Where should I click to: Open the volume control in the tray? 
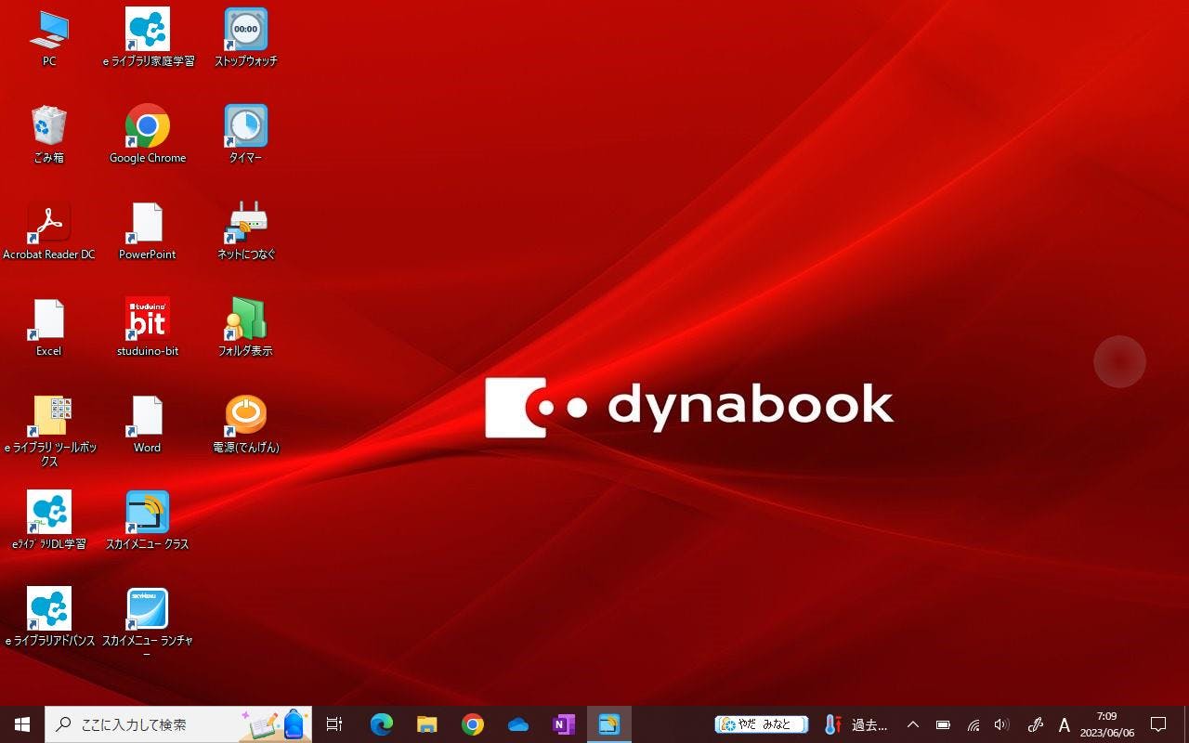coord(1001,724)
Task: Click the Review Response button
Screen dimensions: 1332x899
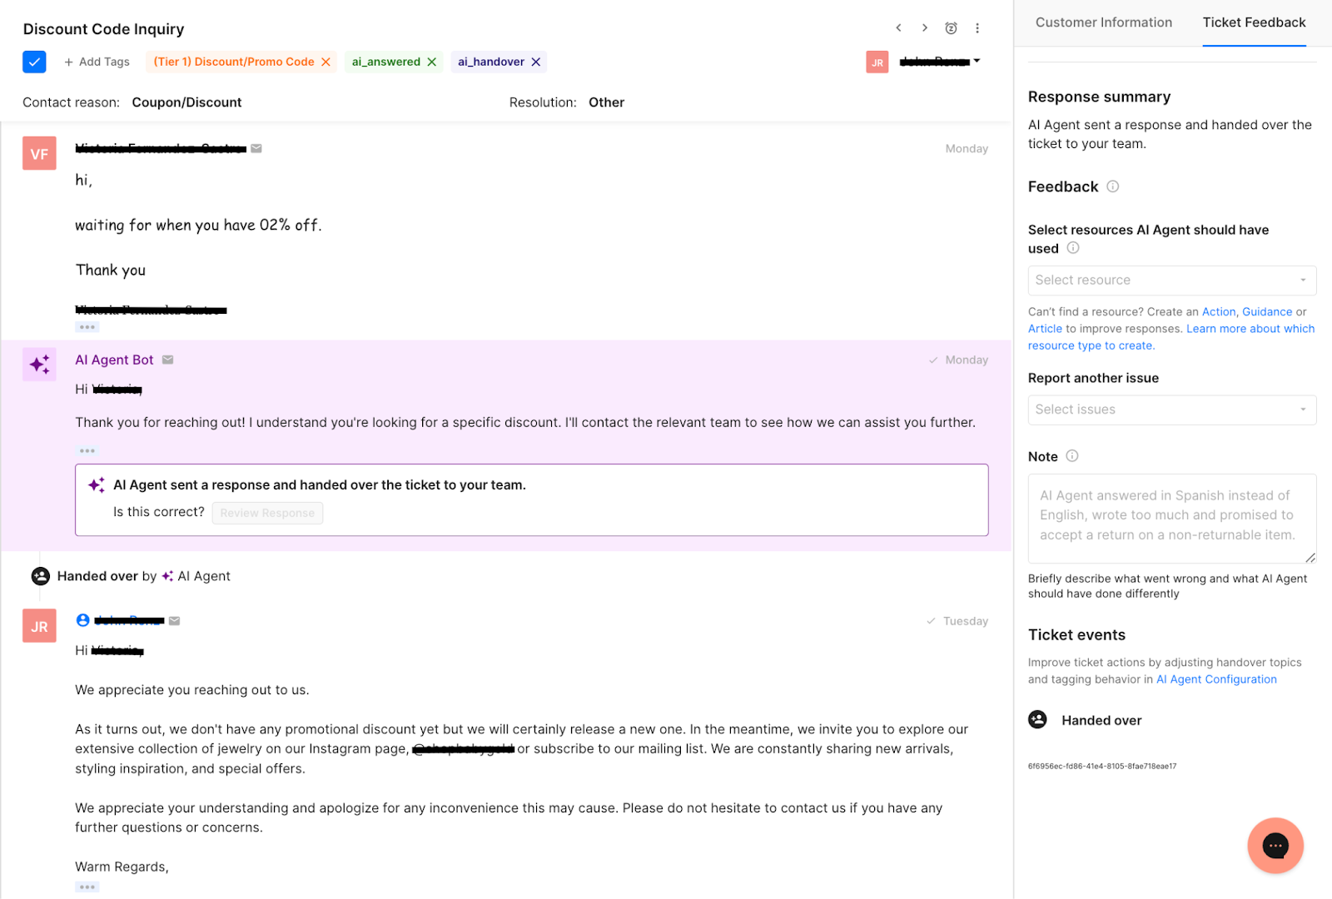Action: (267, 513)
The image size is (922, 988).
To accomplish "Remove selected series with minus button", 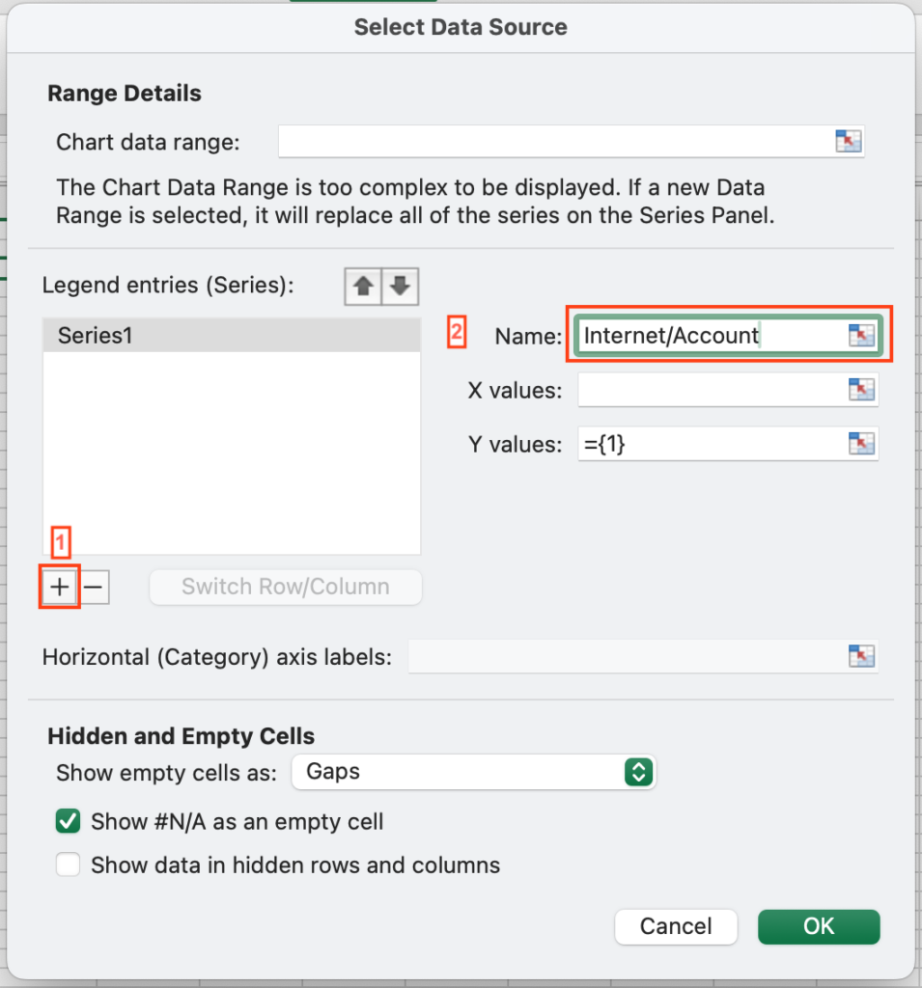I will pyautogui.click(x=94, y=587).
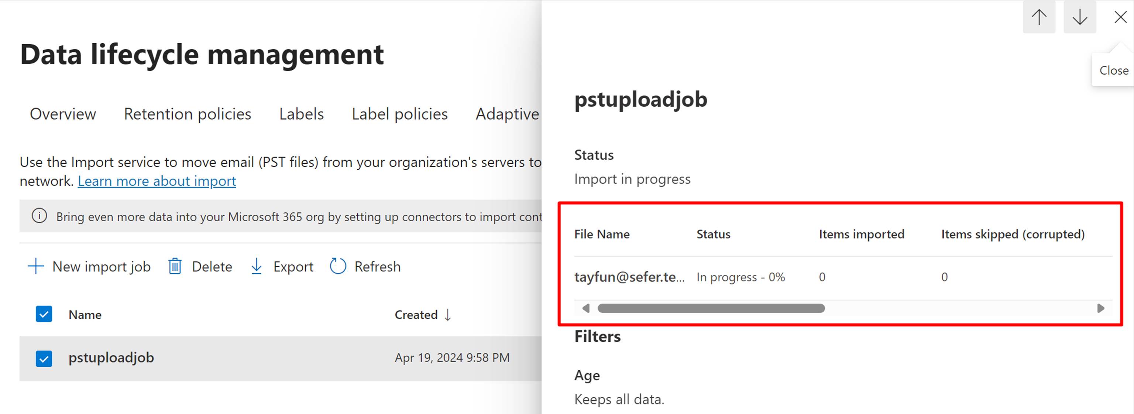Click the plus icon for New import job
Viewport: 1134px width, 414px height.
point(36,266)
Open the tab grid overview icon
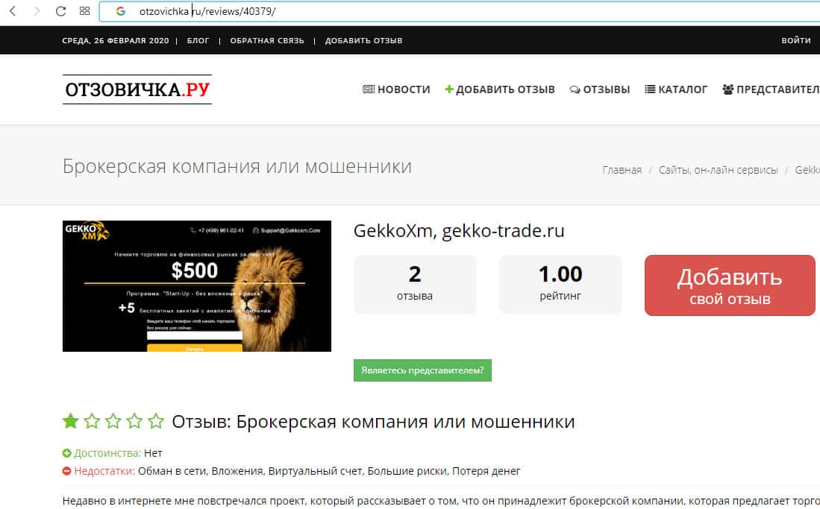This screenshot has height=509, width=820. pos(85,11)
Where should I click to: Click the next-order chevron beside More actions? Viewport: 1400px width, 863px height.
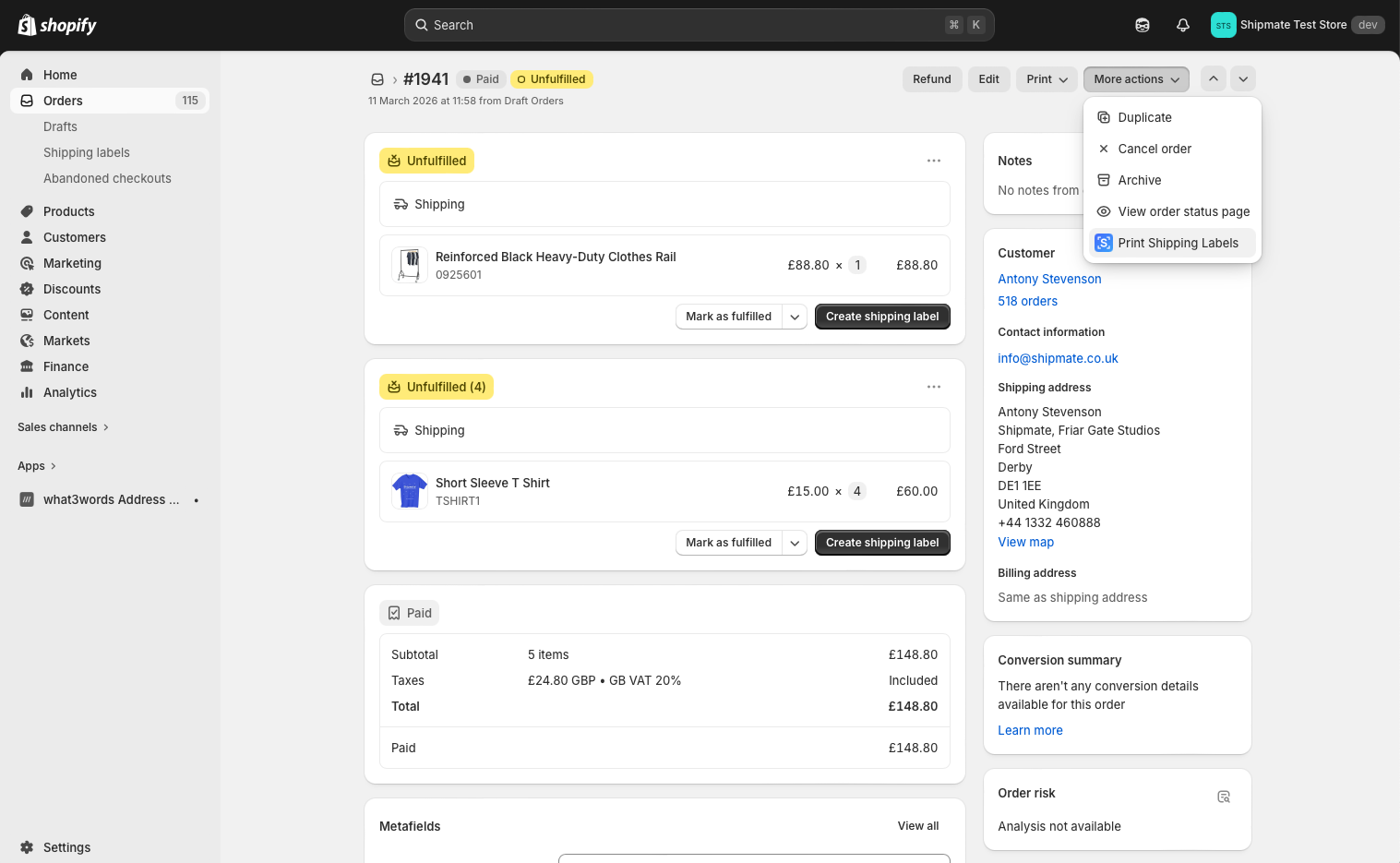click(x=1243, y=78)
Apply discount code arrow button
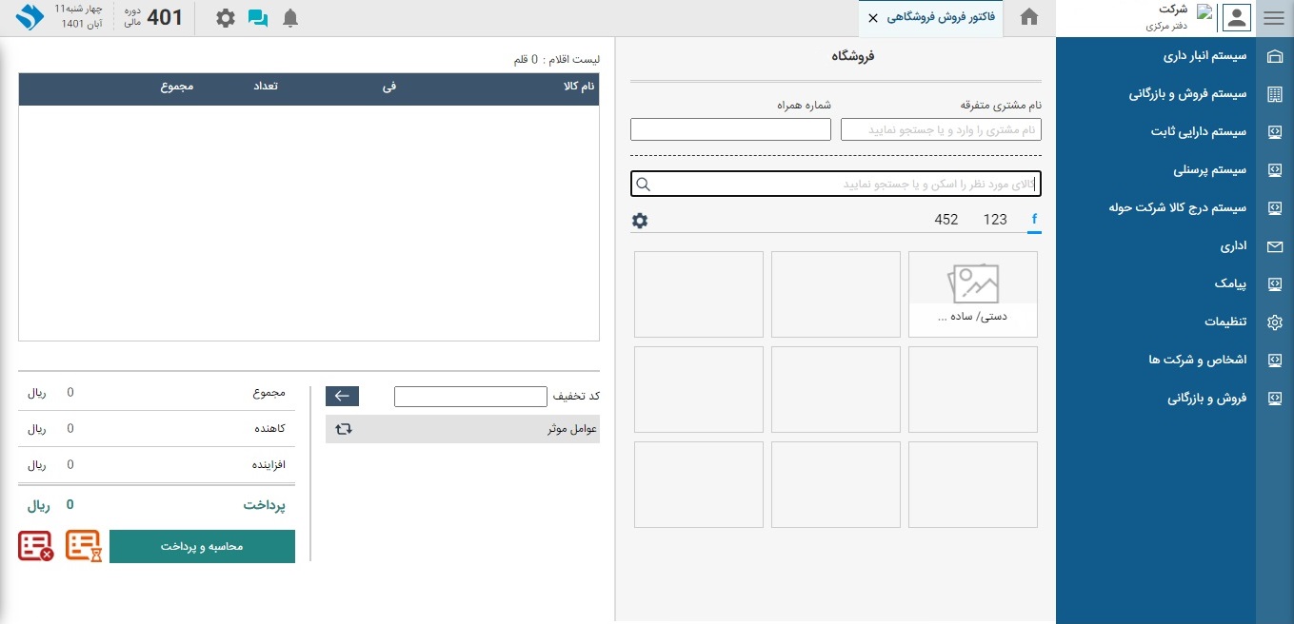Screen dimensions: 1294x624 (342, 397)
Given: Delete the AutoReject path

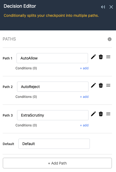Looking at the screenshot, I should (x=101, y=85).
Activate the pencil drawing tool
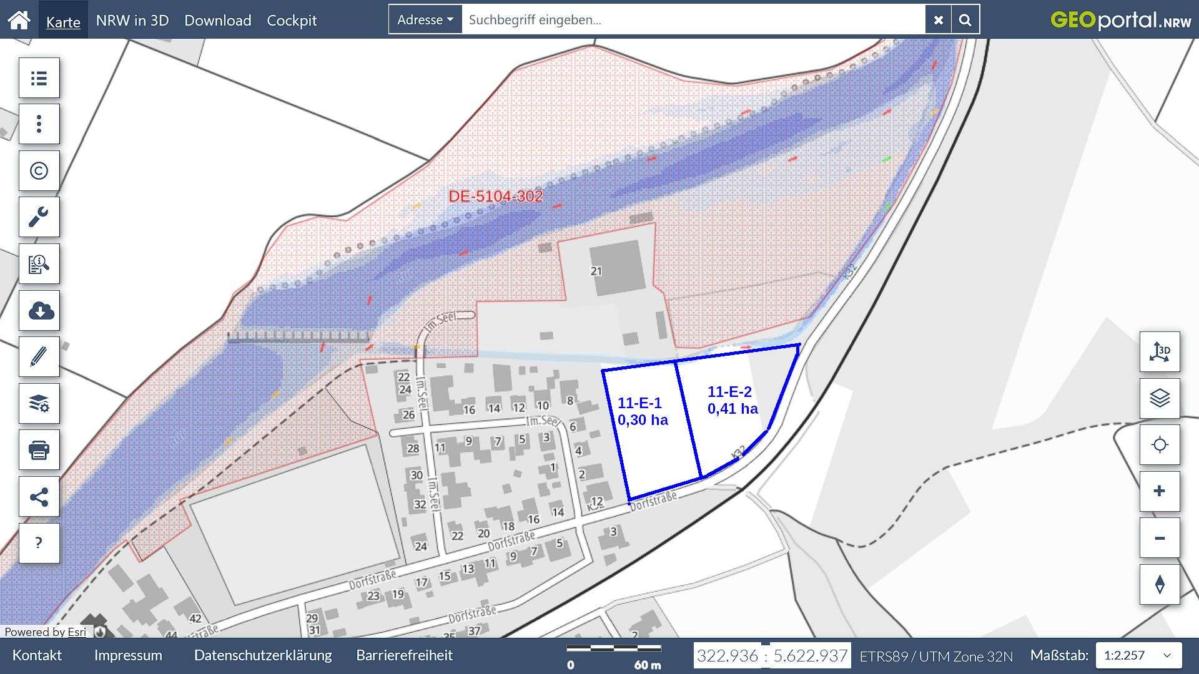The height and width of the screenshot is (674, 1199). click(39, 357)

_About this exercise_
Omit the pictures. Print, word for word, the lines from the beginning of the entries above through the line that holds "The image size is (922, 988).".

_Solution_
Where should I click to: Open the volume control in the tray? 
coord(1001,724)
Task: Click the Review Response button
Screen dimensions: 1332x899
Action: (267, 513)
The image size is (922, 988).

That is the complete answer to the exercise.